Aubrey McClendon is bringing a whole lot of friends to the party to help him start up a substantial Utica Shale operation in eastern Ohio, the new company formed by the ex-Chesapeake Energy Corp. co-founder confirmed on Wednesday.

American Energy-Utica LLC (AEU), an affiliate of McClendon’s American Energy Partners LP, plans to begin drilling in eastern Ohio before the end of the year after clinching close to $1.7 billion in private equity financing. Lead equity investor is The Energy & Minerals Group (EMG), with additional equity provided by First Reserve Corp. and AEU’s management team.

McClendon founded American Energy Partners in April shortly after he retired from Chesapeake (see Shale Daily,April 17). The partnership is in Oklahoma City near his former headquarters, which has been undergoing a company-wide restructuring.

The financing initially is being used to secure 110,000 net acres in the southern portion of the Utica. Specific details were not disclosed.

One rig is being installed this quarter, with plans to bump up drilling activity with at least 12 rigs over the next two to three years. The outlines of the project and the financing had been confirmed earlier this month (see Shale Daily, Oct. 3).

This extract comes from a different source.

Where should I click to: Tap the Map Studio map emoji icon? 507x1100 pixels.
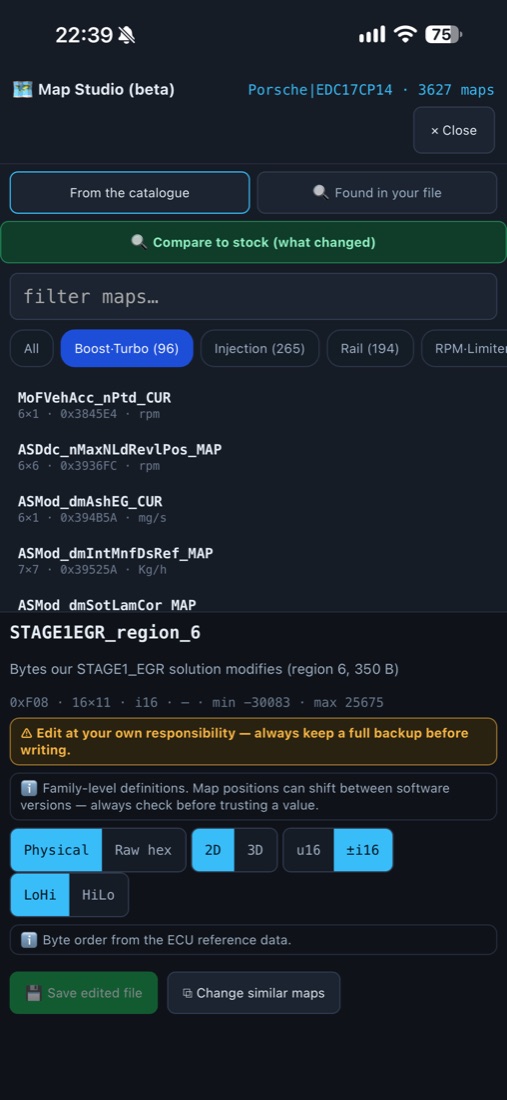22,90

Midstream gathering, processing and fractionation operations for about 80% of the acreage is being handled by MarkWest Utica EMG, a joint venture between MarkWest Energy Partners LP and EMG. MarkWest has said it plans to invest $20 billion to build facilities in the Utica and Marcellus shales, by itself and with EMG (see Shale Daily, Nov. 11, 2012).

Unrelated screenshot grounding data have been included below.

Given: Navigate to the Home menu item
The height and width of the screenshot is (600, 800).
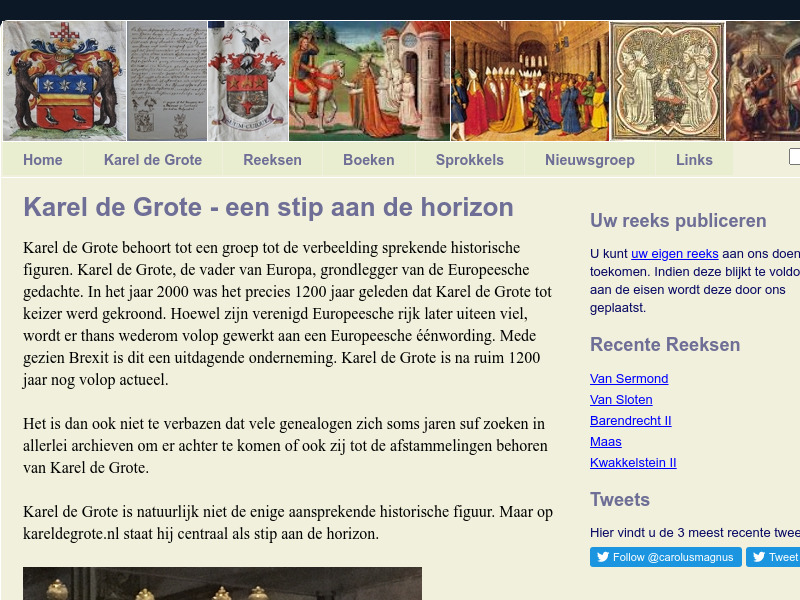Looking at the screenshot, I should [x=43, y=159].
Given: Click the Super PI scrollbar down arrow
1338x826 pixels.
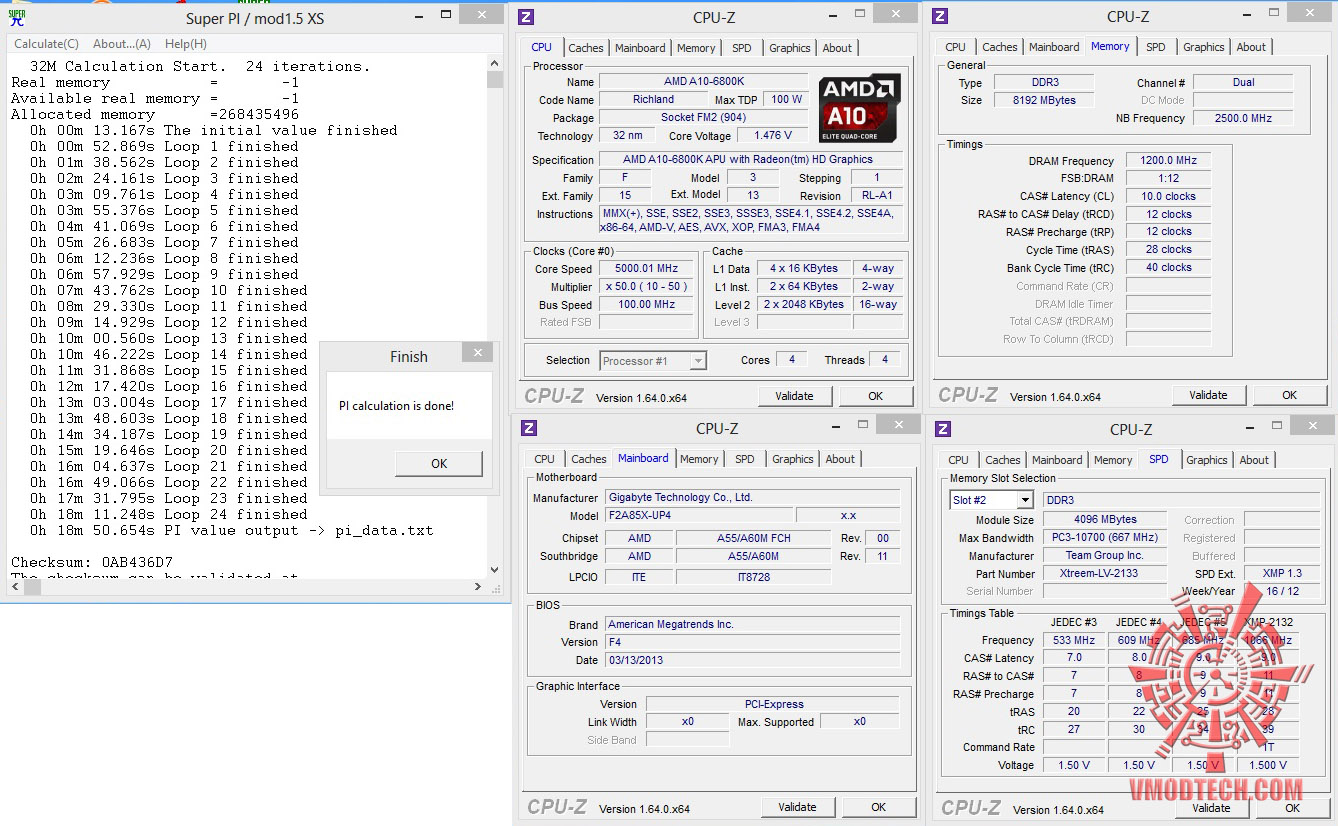Looking at the screenshot, I should click(495, 570).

The remaining acreage would be processed by Utica East Ohio Midstream LLC (UEO), a joint venture of M3 Midstream LLC, Access Midstream Partners LP and EV Energy Partners LP (EVEP). UEO is investing nearly $1 billion over the next five years to develop an integrated midstream services complex in eastern Ohio (see Shale Daily, Dec. 13, 2012). Earlier this month Pennant Midstream LLC agreed to build a 12-inch diameter, 38-mile liquids pipe link in Ohio to deliver 90,000 b/d to connect the Hickory Bend Cryogenic Processing Plant in New Middletown to UEO’s Kensington facility in Columbiana County (see Shale Daily, Oct. 2).

 Access, formed after Chesapeake sold most of its midstream assets, would gather UEO’s gas. Access, now half-owned by Williams, has lots of projects underway in the Marcellus and Utica formations (see Shale DailyDec. 13, 2012). EVEP, a frequent Chesapeake partner, had been rumored to be the seller of a package of Utica properties scooped up by McClendon in August (see Shale DailyAug. 21Aug. 13).